30 years in the environmental industry with national recognition and New York City being my backyard, qualifies me as a New York City environmental industry expert. With age comes wisdom, so when I look into the future of the environmental industry, what do I see? A substantial amount of environmental risk all around New York City!!! An aged city, over-regulated with agency violations and litigation, followed by a media fear factor! My proposed solution: A legitimate and active environmental risk management program! No joke!
Today, there is an abundance of complicated New York City environmental regulations and numerous others (city, state and federal) that are constantly changing requirements for compliance! The city struggles to manage itself, is too political, and has too many litigious occupants.
Costs of environmental non-compliance can be overwhelming, costs of violations, legal counsel, court hearings, internal staff/management time, negative press, and let’s not forget about emotional costs. Even when right, you can still be wrong in New York City!
One example started in 2018 with NYCHA. The executive director, based on staff knowledge, executed a HUD compliance document stating all was compliant. Unbeknownst to the executive director, her staff was lying! This caused a media frenzy, a resident uprising, plenty of litigation, enforcement actions, followed by new New York City regulations. Consequently, the mayor and city council passed a series of amendments to New York City Local Law 1 of 2004. One amendment was directed at the DOHMH by creating a new definition, “unsafe lead paint (ULP),” which lowered the action level for the issuance of a DOHMH lead-based paint violation to 0.5mg/cm2. Even though city and federal levels for compliance remained at 1.0mg/cm2.
New York City DOHMH has already been issuing violations at this newly established unsafe lead paint of 0.5 mg/cm2. Over the past two decades, many landlords responsibly decided to test their units in compliance with the 1.0mg/cm2 action level and applied for exemption status; an exemption status that many believed was received presuming HPD did not send them any notice of deficiency or otherwise revoke based on the language of the exemption application at that time.
Jump to 2020: A child between 0 years and 18 years has an elevated blood lead level. New York City DOHMH investigates the property and finds readings above the newly established 0.5mg/cm2 (ULP) but below 1.0mg/cm2 (current federal and city action level). The landlord/management previously proved lead paint above the regulatory action level (1.0) did not exist and applied for exemption, but a DOHMH violation is issued today regardless. Because New York City DOHMH issued a lead violation, New York City HPD issued a Record Production Order. Well, guess what, the landlord does not have records because they thought their property was exempt after not hearing from HPD. Because the landlord cannot produce the paperwork, New York City takes the landlord to court. When I asked HPD recently what a landlord could do to remove the violations, the response was that they have to produce the records. How can owners/managers produce non-existent records? A previously used HPD Form L-09B, Application and instructions for exemption from Administrative code 27-2056(a), clearly implied based on its own language, owners were exempt upon submission unless advised by HPD otherwise. So, no records were collected or kept?

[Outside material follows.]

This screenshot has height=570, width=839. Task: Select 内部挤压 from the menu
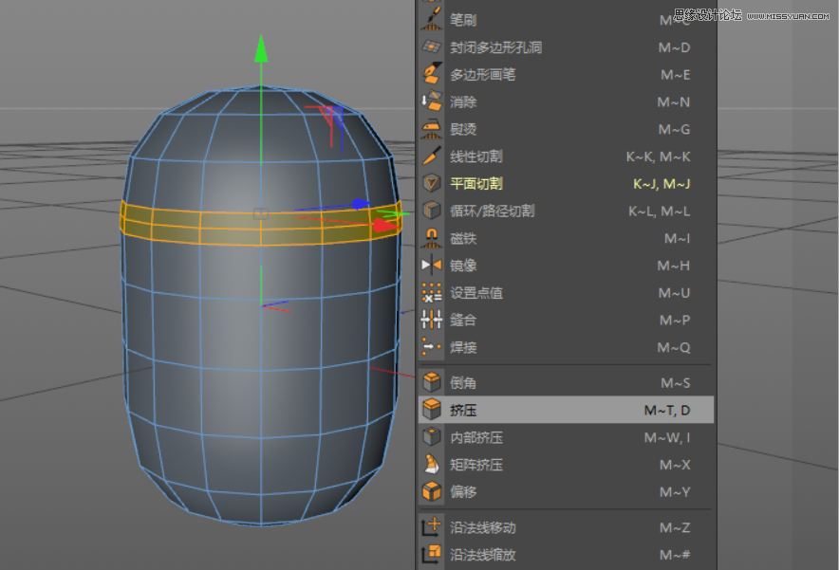click(475, 437)
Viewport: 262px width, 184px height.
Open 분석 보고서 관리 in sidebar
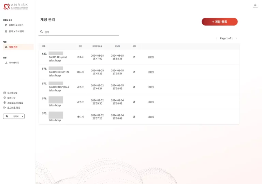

Even if you comply, rules can change and do change. What was once HPD’s process is no longer the process, action level…and so on! The solution is to protect yourself from environmental risk and officially establish your internal environmental risk management team! A team of experienced professionals who know the laws, the agencies, and the risks; one that has the tools to assist your property stay environmentally risk safe. Your risk management team can help you stay abreast of applicable regulations, can review existing programs and support documentation, can provide technology for documenting compliance, and can assist with environmental services you might need. Why manage your risk after the fact, commit to establishing a team today!
Lee Wasserman is the president of LEW Corp. and NAETI, Mine Hill, N.J.